I am trying to build a logistic regression model on the sklearn iris dataset. However, my model isn’t converging and my results do not look right.
import pymc3 as pm
from sklearn.datasets import load_iris
iris = load_iris()
X = iris.data[:, :2]
y = ((iris.target != 0) * 1).reshape(-1, 1)
print(f"X shape is {X.shape}, y shape is {y.shape}")
link = pm.math.sigmoid
with pm.Model():
alpha = pm.Normal('alpha', mu=0, sd=10)
beta = pm.Normal('beta', mu=0, sd=10, shape=(X.shape[1], 1))
yhat = pm.Deterministic("p", link(alpha + pm.math.dot(X, beta)))
pm.Bernoulli("y", p=p, observed=y)
trace = pm.sample(1000, tune=10000, progressbar=True)
Any tips on how to best debug this? It seems as if it should be relatively straight forward but I am unsure where I am going wrong…
Hi Jordan
A few small issues that I can see. The shape of y should be 1dimensional so (150,)
likewise beta should have shape=(X.shape[1])
rather than shape=(X.shape[1], 1)
A bigger issue is the width of the priors you use with Normal(..., sd=10)
. I would recommend sd=1
. Given your inputs, X, a beta value of more than 10 doesn’t make sense, apriori we’d think a value in range abs 0-5 might make sense. So a Normal(..., sd=1)
can cover that whereas sd=10
is too wide.
.
The sampling should be much better after these changes and you can lower the number of tuning samples to a more reasonable number like 1,000, rather than 10,000
Hi Nkaimcaudle,
Thanks for the response. The numbers are closer to the MLE estimate now. However, a few of the chains are still diverging and the acceptance probability is above the target. The rhat values are close to 1.
In regards to y being (150,), any comments on why not (150, 1). I understand y as a (column) vector.

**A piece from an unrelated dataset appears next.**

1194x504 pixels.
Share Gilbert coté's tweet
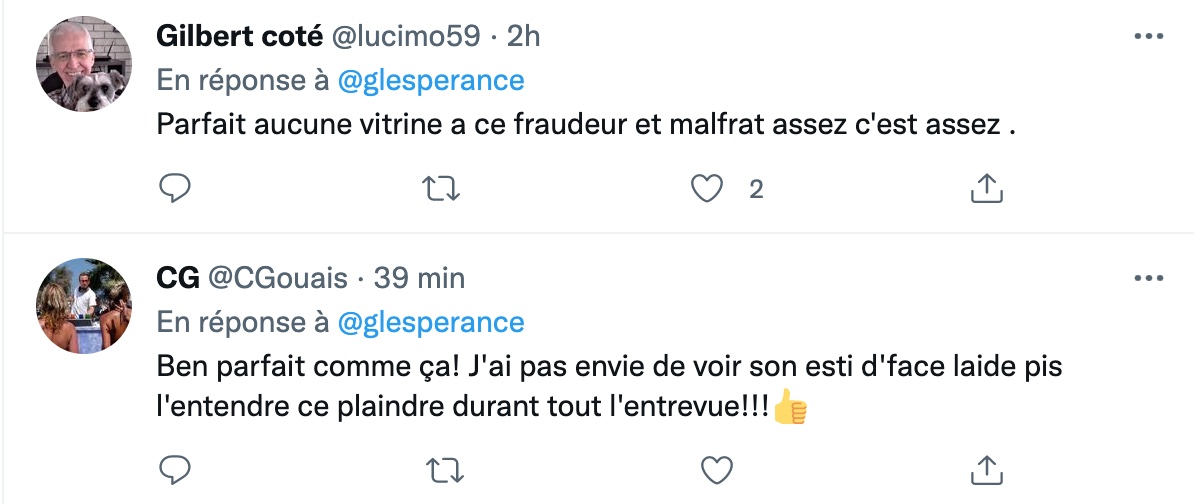point(986,187)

Your code seems wrong. You are specifying yhat but not using it in the pm.Bernoulli likelihood. Have you tried pm.Bernoulli("y", p=yhat, observed=y)
?
Good spot. That is a typo in the question. The running code had `pm.Bernoulli(“y”, p=yhat, observed=y). I I stripped the full code back for the sake of the question.